Dear Brothers and Sisters,
Why have you repented of your sins and placed your faith in the Lord Jesus Christ? Why do you continue to repent and place your faith in the Lord Jesus Christ? Among many other reasons, one reason is certainly because of God’s kindness. After all, God’s kindness is aimed at leading us to repentance (Romans 2:4). I hope that you would not be surprised to hear me say that kindness is a Christian virtue, and that we ought to reflect the kindness of God. The great king David reflected the kindness of God in his life and one of my favorite stories in all of the Old Testament is found in 2 Samuel 9:1-13 where David displays something of the kindness of God to Mephibosheth. I’d encourage you to take some time and read that story today, but let me just take a moment now to offer a few reflections about that passage.

David was in the midst of defeating his enemies as the new king of Israel, and you would naturally think that David would want to defeat all who remain of the house of Saul. After all, they would be a threat to his throne. What is more, Saul did not exactly treat David with kindness. 2 Samuel 9 tells us that David was looking for the remaining members of Saul’s household. Now, David was not looking for the remaining members of Saul’s household because he wishes to kill them, but because he wished to show kindness to them. Mephibosheth, Jonathan’s son (and Saul’s grandson), was no threat to the throne, he is lame in both his feet. He is weak and vulnerable, but what did David do? He gave him a place at the King’s table. He showed kindness to one who should be an enemy, and why did he do it? David showed kindness to Mephibosheth because of a covenant promise that he made to Jonathan. In 1 Samuel 20:15, Jonathan asked David to maintain steadfast love toward his house and David agreed. David showed kindness to Mephibosheth because of a covenant that he made with another.

I wish that there was space and time to say more, but for now, let me say this. I can’t help but be reminded of the kindness of Jesus Christ from this passage. We are those who have tried to take Jesus’ throne. We have certainly been unkind to him, and yet because of a covenant that God the Son made with God the Father, before the world began, he has purposed to show kindness to us and to invite us to his table.
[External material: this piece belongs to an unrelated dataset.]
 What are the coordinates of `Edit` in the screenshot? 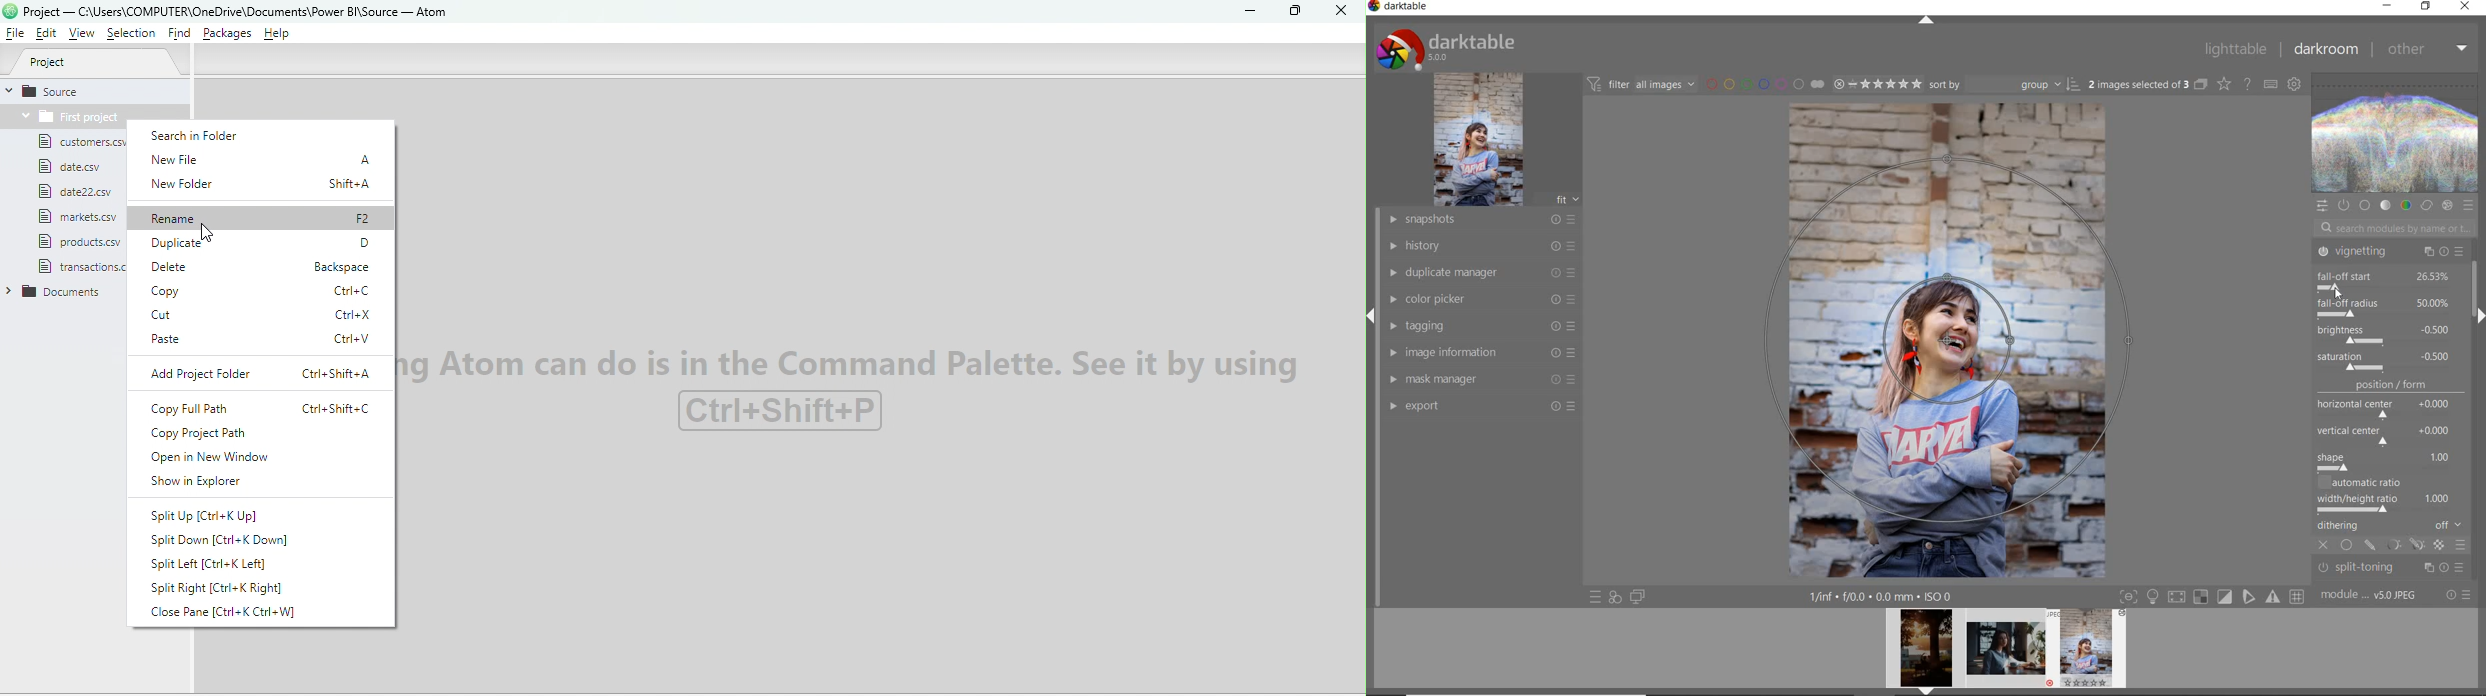 It's located at (49, 35).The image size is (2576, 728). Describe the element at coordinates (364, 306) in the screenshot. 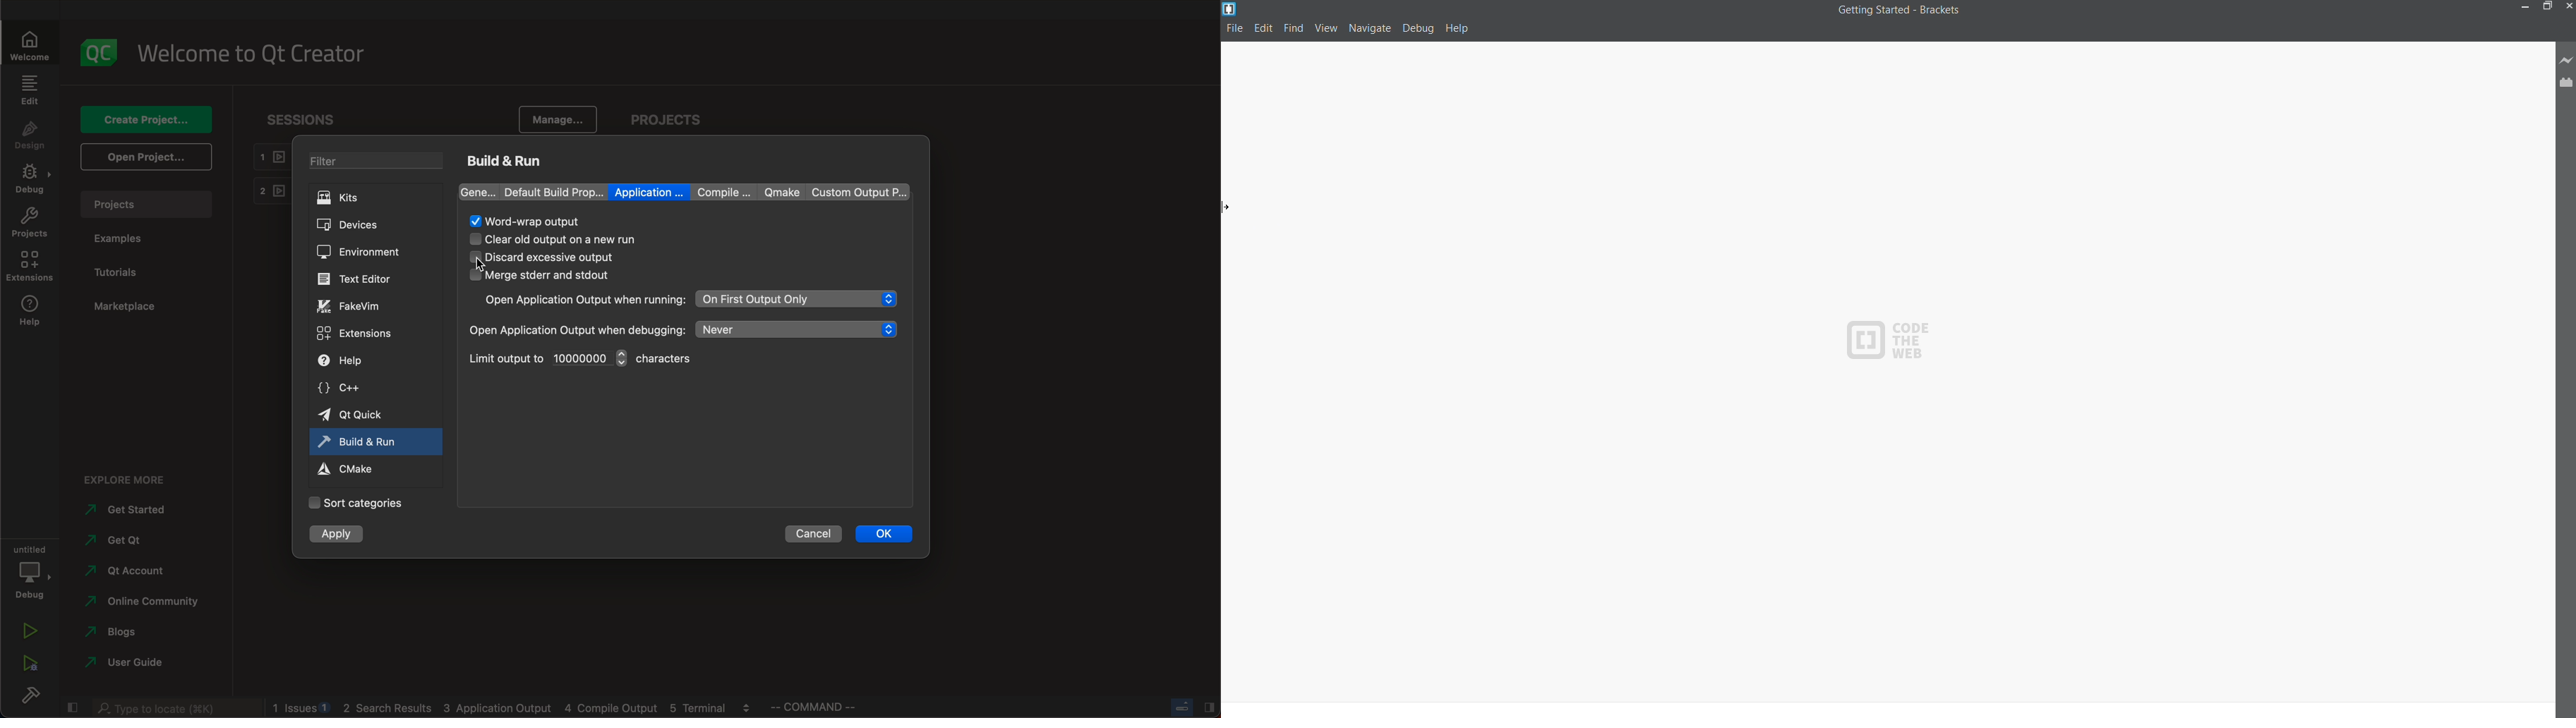

I see `fakevim` at that location.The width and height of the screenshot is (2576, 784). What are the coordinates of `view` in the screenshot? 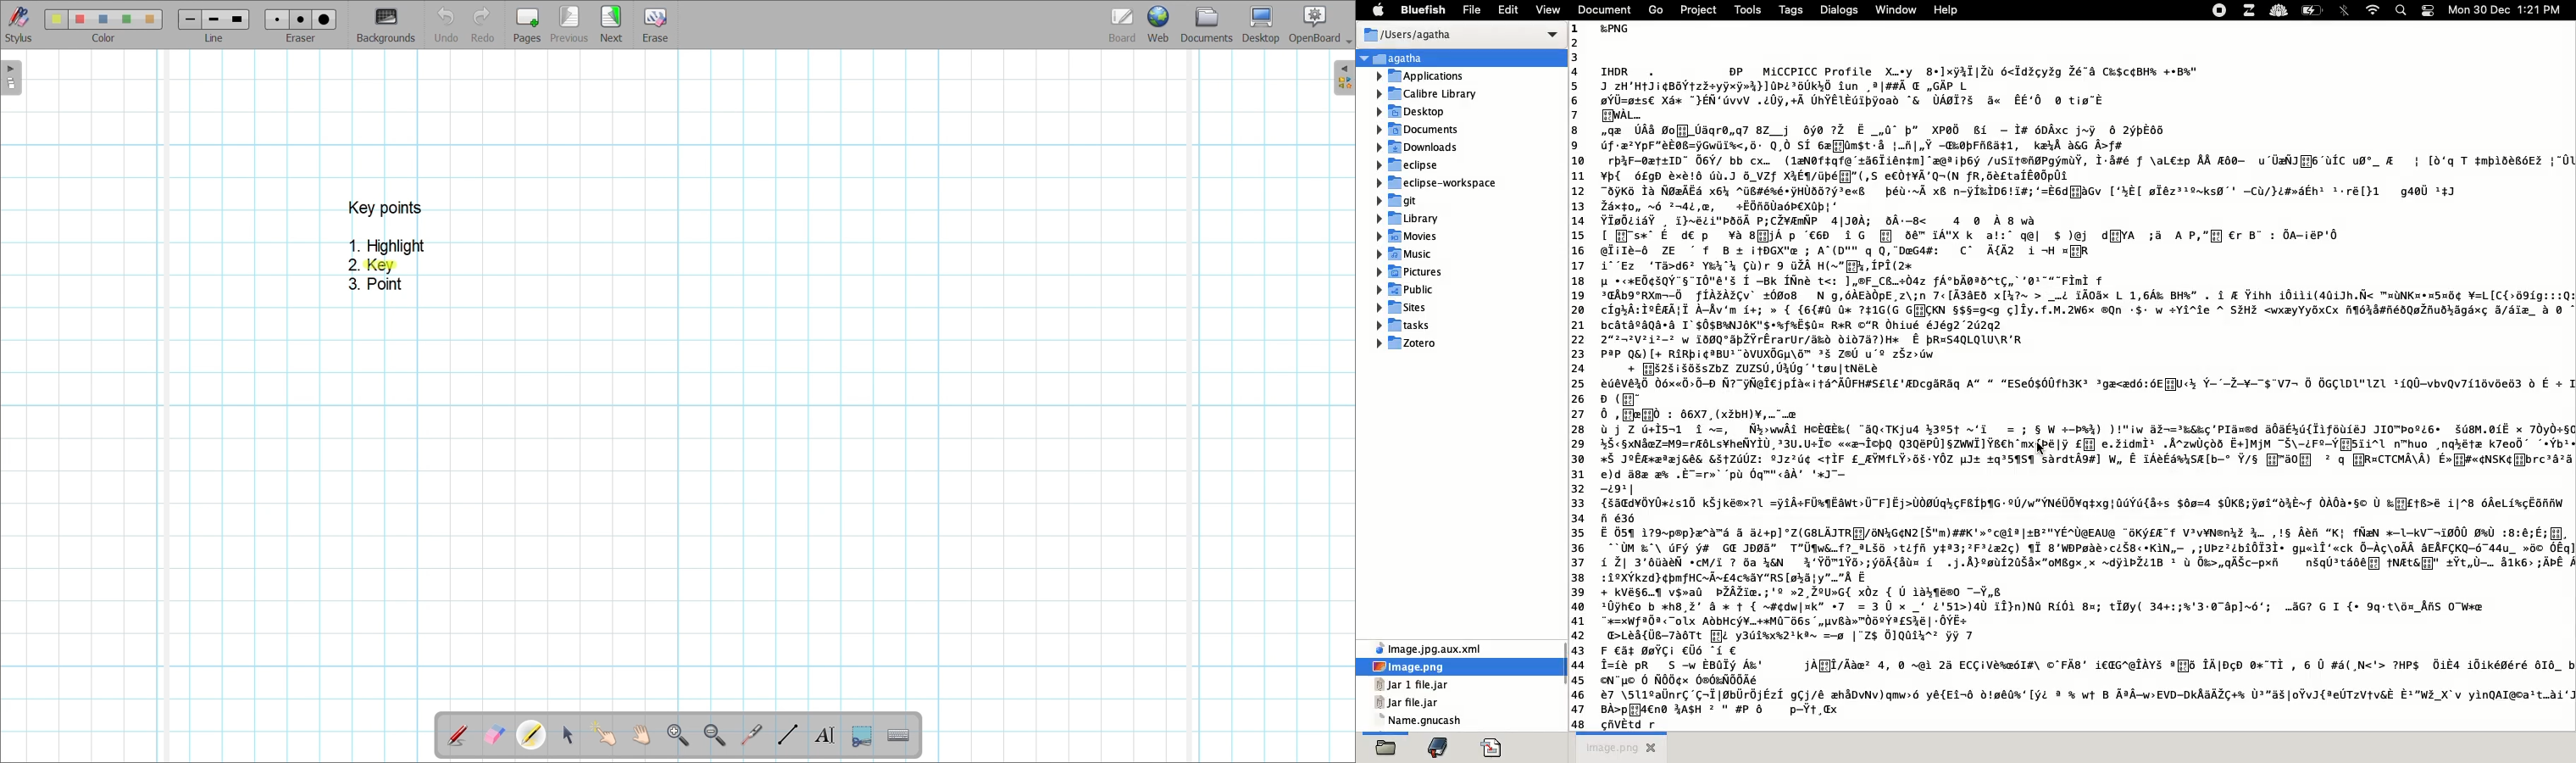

Kindness in the Scriptures implies and carries with it a notion of generosity. David was generous to Mephibosheth in so many ways, not least of which was inviting him to always eat at his table. How much more has Jesus Christ been kind and generous to his people in pledging and promising them his kingdom and to always have a seat at his table?

The Holy Spirit produces kindness in the lives of believers as he brings us to recognize how unfailingly kind God has been toward us. Believers are called to be kind to others because of the covenant that God has brought them in to, the New Covenant in Jesus Christ. As Christians, we should desire to be kind and generous toward others, like David and ultimately like Jesus was and is. Perhaps the chief reason I am not kind and generous toward others is because I am too concerned about my own place and position. David had been promised a kingdom, and he trusted that the Lord would give him that kingdom. That is why he was not threatened by Mephibosheth. Having been confident of God’s kindness and promises toward him, he had no need to protect his throne or greedily hoard his resources. Instead, he could be kind and generous toward others, even those who should have been his enemies. All of God’s children need to recognize the same – we are receiving a kingdom that cannot be shaken (Hebrews 12:28) and we are receiving an inheritance that cannot be taken (1 Peter 1:4).

In view of God’s kindness, God’s people are secure and free and called to show kindness and generosity toward others. May we, with God’s help, to exercise kindness in view of the kindness of the Lord Jesus Christ. Let’s pray that God would cause us to remember that as God’s children we are receiving a kingdom and that we will always have a seat at the King’s table.